Su madre, un ente neutro que siempre intentaba no destacar, fue la única figura constante en la vida de Sarocha. No era un ancla, no era un norte, nunca fue referente de nada. Su madre era un recordatorio y un chute de realidad.
Escuchó el teléfono sonar a sus pies en el sofa, como tantas veces a lo largo de esos días. Bombom, echado a su lado, alzó la cabeza un segundo y se volvió a estirar. La prensa la había dejado en paz, pero los de su propio partido no podían dispensar el mismo favor. Y Sarocha siempre respondía, siempre escuchaba sus pésames recitados por trámite, porque era lo que tenían que hacer, al igual que a ella se le imponía la obligatoriedad de la escucha y el agradecimiento.
Y la pesada de Charlotte, insistiendo en querer ayudar.
¿Ayudar en qué?
¿Cómo se puede ayudar a quien ha perdido a alguien? Esa molesta necesidad humana de hacer, ese impulso tantas veces inoportuno de no dejar pasar.
Al tercer timbre, se alzó y tomó el teléfono. Rebecca. El corazón batió con ganas, despertando. Rebecca.
—¿Sí? —respondió.
—Supe ahora lo de tu madre, ¿qué necesitas? - escuchó.
Otra queriendo ayudar, pero era Rebecca. Nunca salía nada por trámite de la boca de Rebecca. Porque, a pesar de todo, hasta hace tres días solo había dos personas en el mundo que se preocupaban genuinamente por ella. Ahora solo quedaba una. El pensamiento se abrió paso entre los mecanismos de defensa y la dejó tirada de golpe en medio de la realidad, desprotegida.
—Ven —dijo.
—Ya voy, llego en una hora —respondió Rebecca y colgó.
Las lágrimas postergadas llegaron y Sarocha las dejó correr en silencio. Se permitió sentir de lleno el vacío que dejó tras sí la muerte de su madre. Hasta hace tres días, Sarocha la tenía, tenía una madre que se preocupaba por ella a su manera torpe y desapasionada.
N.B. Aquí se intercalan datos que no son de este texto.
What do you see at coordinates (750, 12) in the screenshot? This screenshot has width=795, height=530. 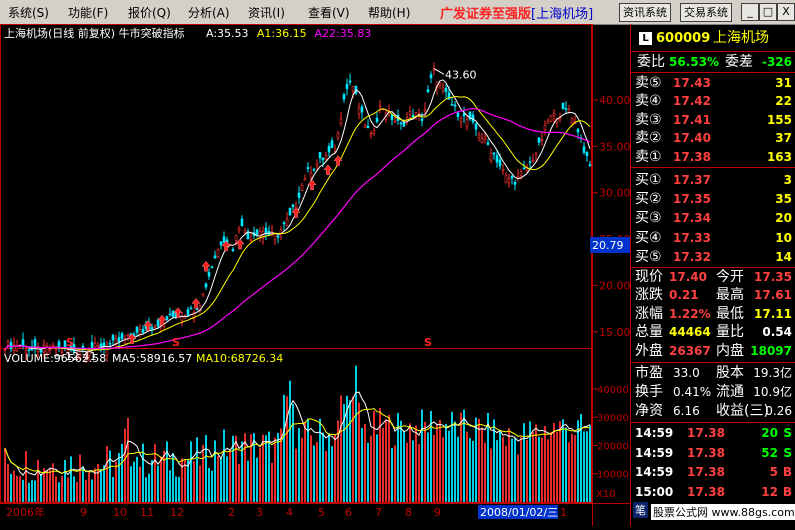 I see `minimize-button: _` at bounding box center [750, 12].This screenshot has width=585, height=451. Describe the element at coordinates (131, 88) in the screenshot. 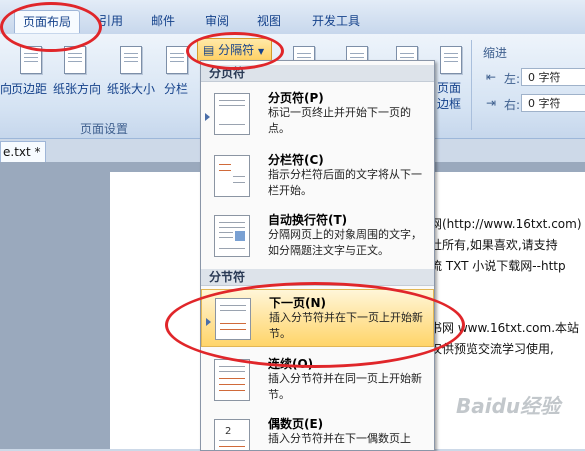

I see `size-button: 纸张大小` at that location.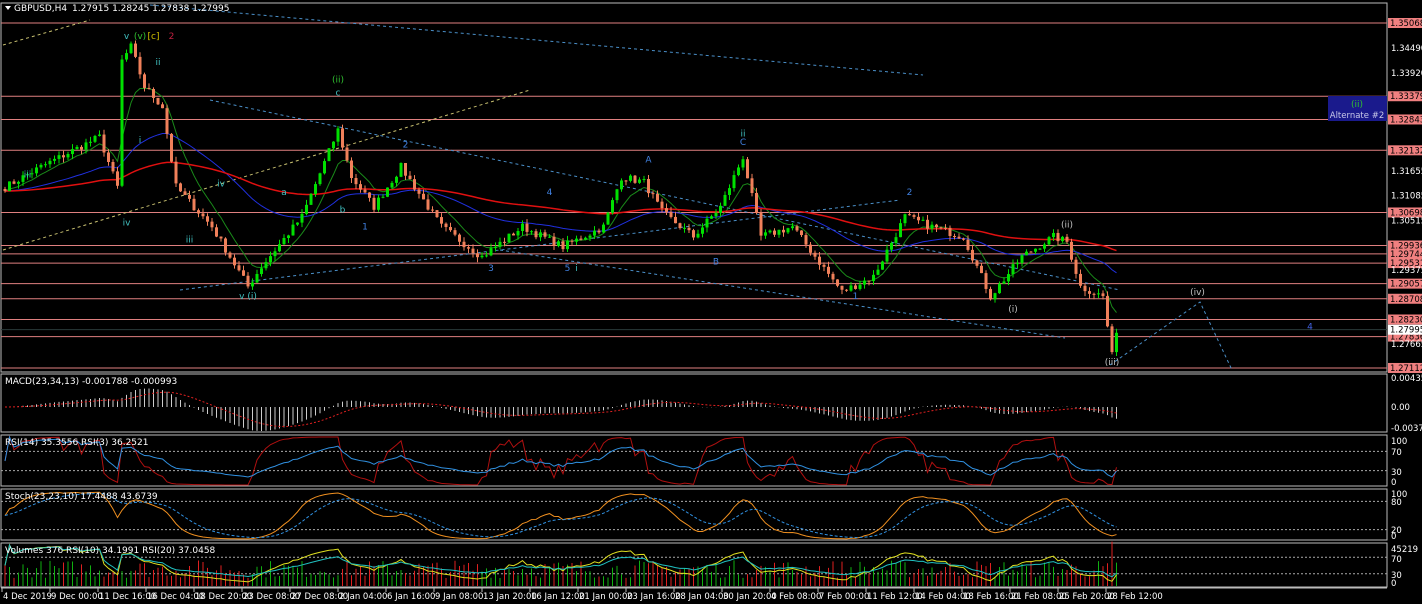 The image size is (1422, 604). Describe the element at coordinates (1013, 310) in the screenshot. I see `wave-label: (i)` at that location. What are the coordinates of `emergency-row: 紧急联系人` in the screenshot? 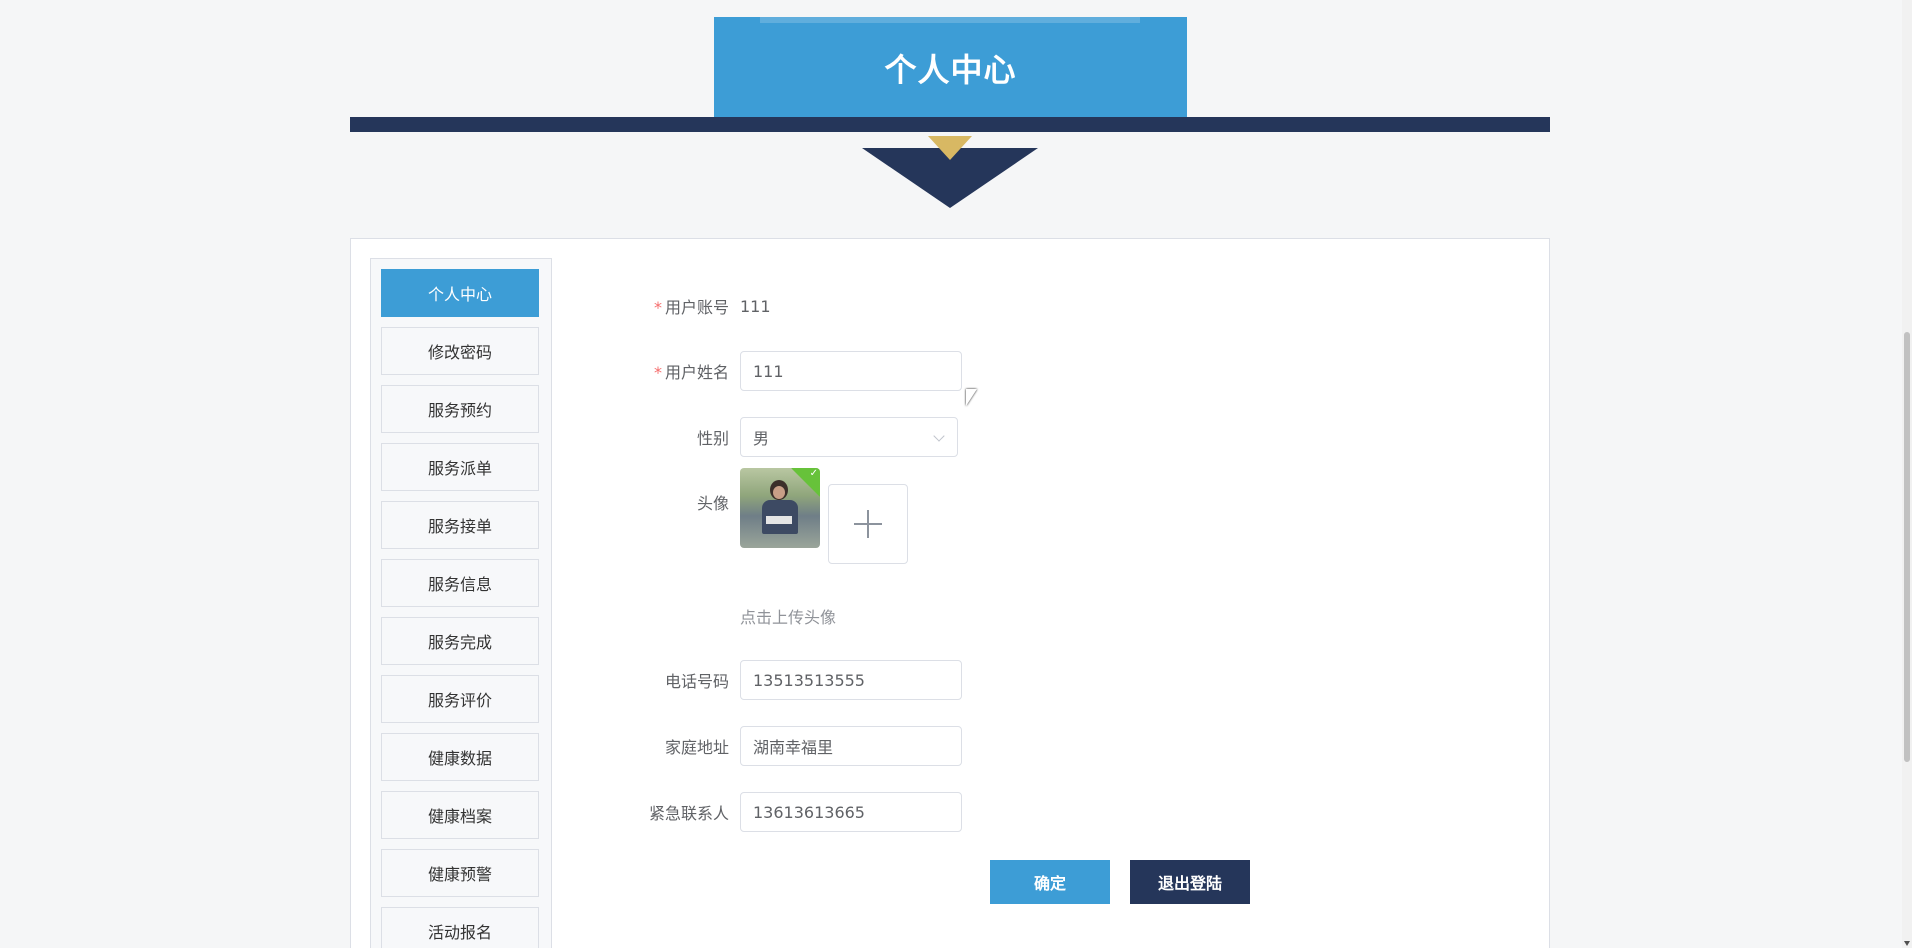 It's located at (801, 812).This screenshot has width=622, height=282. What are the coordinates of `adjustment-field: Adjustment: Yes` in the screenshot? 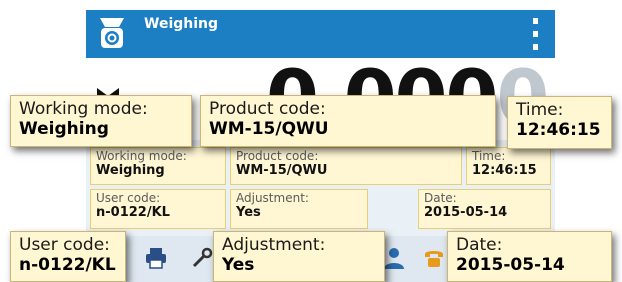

Ahora solo tenía la sensación de pérdida, la conciencia del desamparo, el frío abrigo del desarraigo. Su madre no era el refugio contra la tormenta, pero sí era el sitio en el que ir a lamer las heridas después de perder la batalla, sin que nadie juzgara.
Esa era una de las virtudes de su madre: nunca juzgaba.
Sarocha le llamaba falta de carácter, ¿era así? Ya no lo sabía, tampoco podía permitirse entrar en el laberinto de los autoreproches; ahí había material para muchas vidas.
Se levantó del sofá y secó con el dorso de las manos los restos de humedad en el rostro. Dobló y colocó con cuidado la manta. Caminó hacia el baño y comprobó que el fino jersey gris de cuello de pico no había sufrido en exceso las horas en el sofá, tampoco el pantalón beige.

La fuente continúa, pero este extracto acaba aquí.